SOURCE INFORMATION
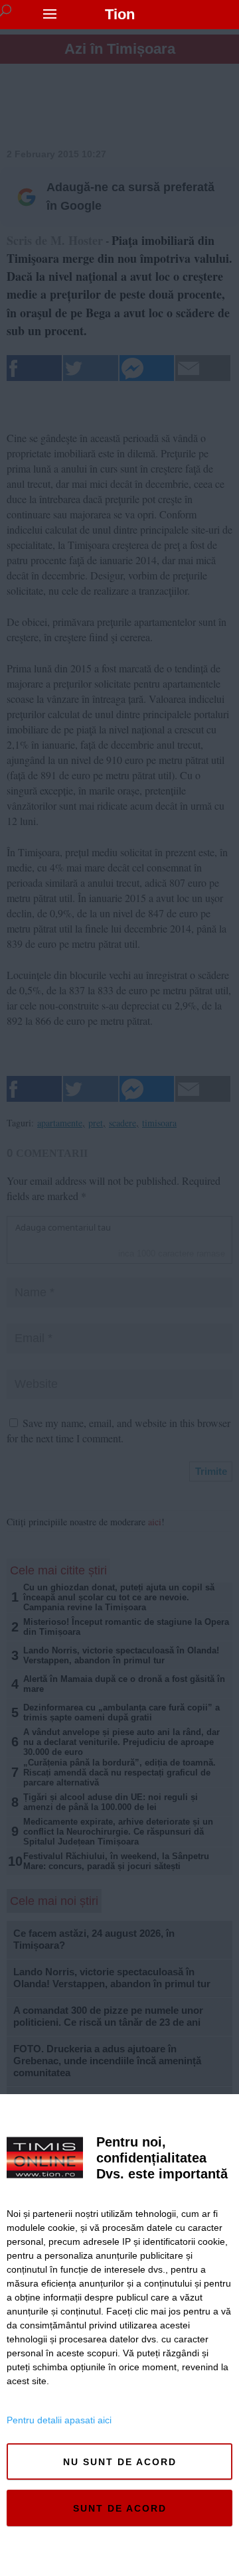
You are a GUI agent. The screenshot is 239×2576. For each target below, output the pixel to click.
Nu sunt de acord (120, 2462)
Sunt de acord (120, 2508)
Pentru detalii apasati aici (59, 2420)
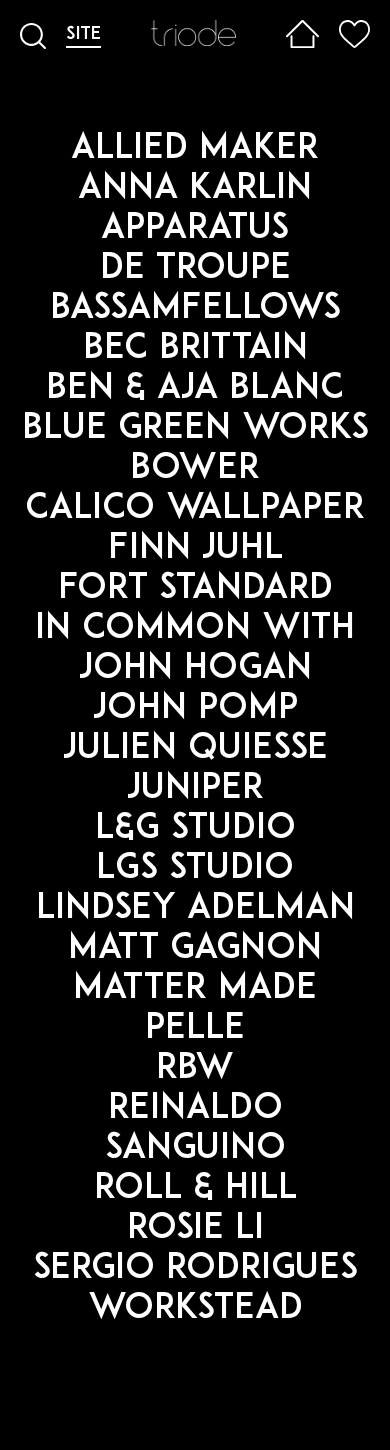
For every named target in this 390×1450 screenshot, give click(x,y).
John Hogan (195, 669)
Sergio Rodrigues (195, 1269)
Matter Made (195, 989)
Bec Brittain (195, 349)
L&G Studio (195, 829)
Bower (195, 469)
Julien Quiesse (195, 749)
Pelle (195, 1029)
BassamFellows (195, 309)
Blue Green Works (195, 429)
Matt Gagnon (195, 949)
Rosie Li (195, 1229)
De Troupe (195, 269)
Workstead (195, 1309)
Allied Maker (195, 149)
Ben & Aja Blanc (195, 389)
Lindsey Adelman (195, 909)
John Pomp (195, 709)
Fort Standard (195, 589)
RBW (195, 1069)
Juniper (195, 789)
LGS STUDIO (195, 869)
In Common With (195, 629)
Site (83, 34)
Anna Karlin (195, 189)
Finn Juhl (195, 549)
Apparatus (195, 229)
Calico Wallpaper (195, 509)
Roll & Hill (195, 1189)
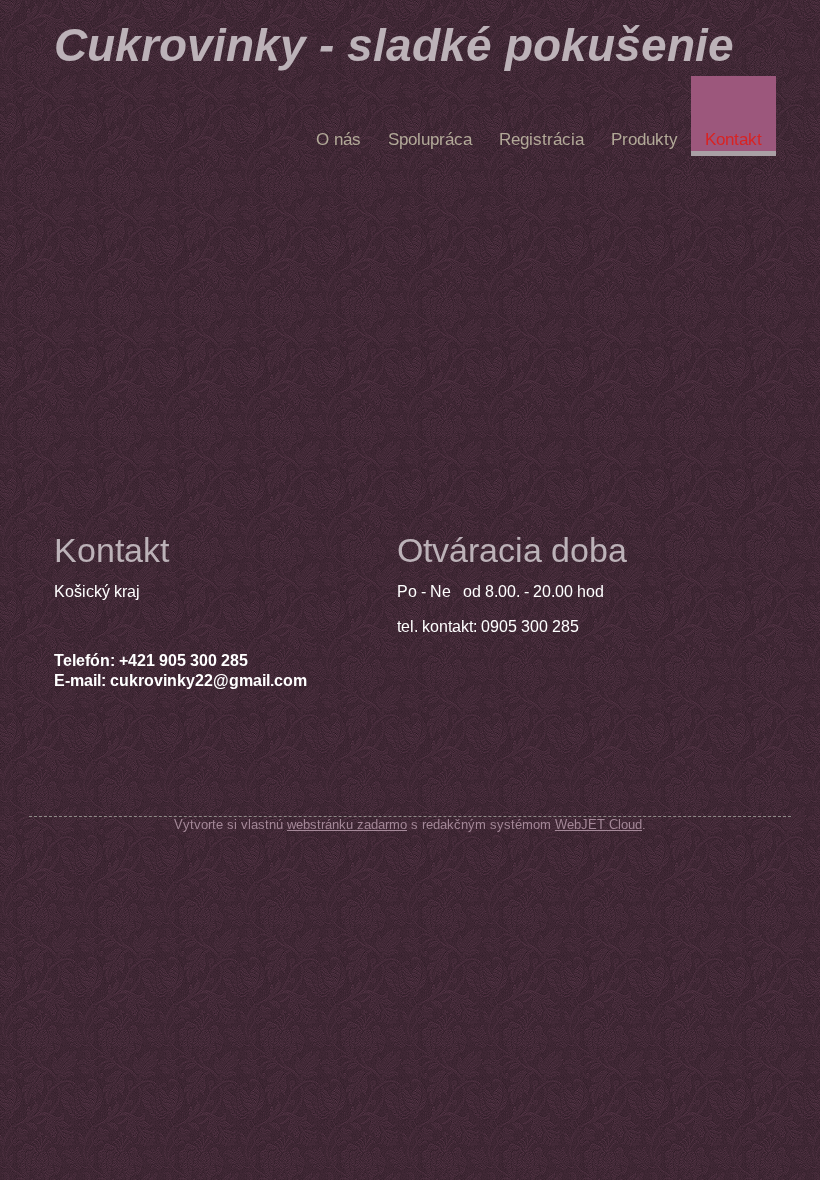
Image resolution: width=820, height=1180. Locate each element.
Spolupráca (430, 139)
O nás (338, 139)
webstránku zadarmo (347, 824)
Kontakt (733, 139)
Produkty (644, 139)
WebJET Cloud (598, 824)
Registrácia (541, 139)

EXERCISE DESCRIPTION
Find how many lines of the preceding data contain "screenshot", and answer with that number only.

OUTPUT OF THE EXERCISE
2